EXTRACT:
Three Charged with Operating Fake Florida Payday Loan Calling Scam
Inside Subprime: Nov 12, 2018
By Nikolas Wright
The indictment, filed on Oct. 24, accuses three men of running a call center in India used to defraud its victims. They’re also accused of posing as Internal Revenue Service agents.
According to the Tampa Bay Times, India-based call centers would mislead U.S. residents to believe that the callers were payday loan officers. The callers would tell people they were eligible for fake payday loans.
The scammers would also call about back taxes. The three have been charged with extortion and wire fraud. The U.S. Attorney’s office also charged two with aggravated identity theft and illegal monetary transaction.
The men ran the scheme in Florida between 2014 and 2016. The fraudulent callers would call from India using phone numbers that appeared to be from the U.S.
Payday loan scams aren’t uncommon, especially telemarketing fraud. Learn how to protect yourself from phone scams and other common forms of fraud.

COLLECTED MATERIAL:
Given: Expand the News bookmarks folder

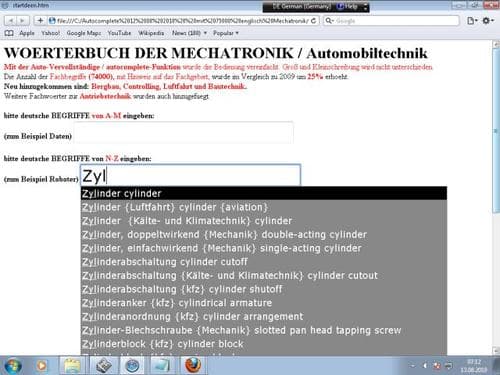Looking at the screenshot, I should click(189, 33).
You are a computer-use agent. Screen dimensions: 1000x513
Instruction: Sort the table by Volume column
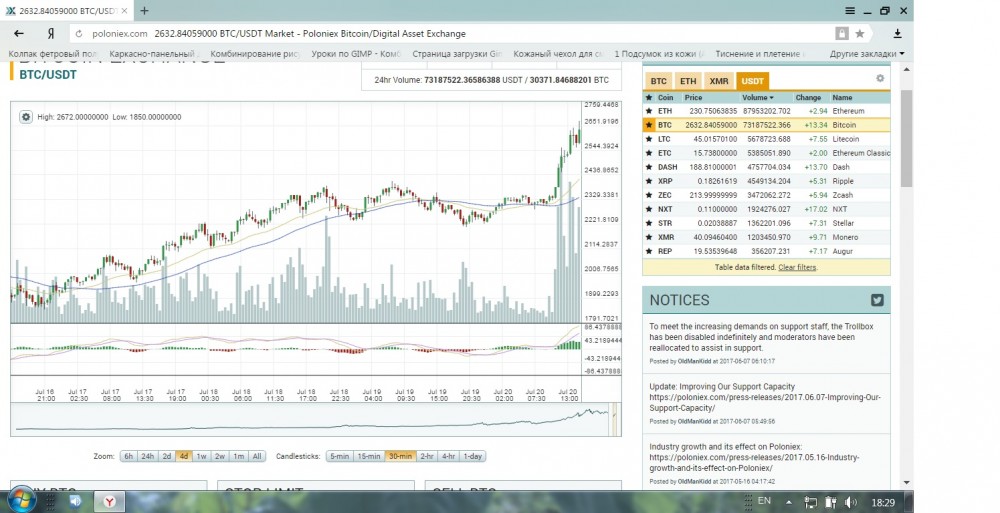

EXERCISE SET:
**a.** Reproduce the portion of the payday loan scam article that begins with the words containing "According to the" and ends with "forms of fraud.".
**b.** Carry the article on the Florida payday loan scam forward from its last sentence.

ANSWERS TO THE PROBLEMS:
**a.**
According to the Tampa Bay Times, India-based call centers would mislead U.S. residents to believe that the callers were payday loan officers. The callers would tell people they were eligible for fake payday loans.
The scammers would also call about back taxes. The three have been charged with extortion and wire fraud. The U.S. Attorney’s office also charged two with aggravated identity theft and illegal monetary transaction.
The men ran the scheme in Florida between 2014 and 2016. The fraudulent callers would call from India using phone numbers that appeared to be from the U.S.
Payday loan scams aren’t uncommon, especially telemarketing fraud. Learn how to protect yourself from phone scams and other common forms of fraud.

**b.**
The men collected the fraud cash by:
- Withdrawing cash from prepaid cards bought and funded by victims
- Hiring other conspirators (runners) to retrieve money wired by the victims to those runners
- Hiring runners to open bank accounts into which victims deposited funds
Payday loans can be bad enough, even without the scammer component. With average interest rates of 400%, payday loans can take consumers’ checking accounts hostage. This puts consumers at risk of falling into the debt trap. Scammers’ attempts to defraud people add another concern to a financially strapped population who might be vulnerable to predatory lending in Florida and elsewhere.
How can you tell if someone calling is a scammer? Look for these warning signs. If you ever get a phone call from someone offering free money, raise your guard. Watch out for anyone asking for upfront fees, and be especially wary of anyone who doesn’t check your credit.
Payday loans were in Florida’s headlines earlier this year. In March, Florida’s Gov. Rick Scott loosened regulations on payday lenders, making it easier for payday lenders to operate. The bill, known in the Florida Senate as SB 920, doubled the amount payday lenders can give out from $500 to $1000, and extended lending terms from 7-30 days, to 30-90 days.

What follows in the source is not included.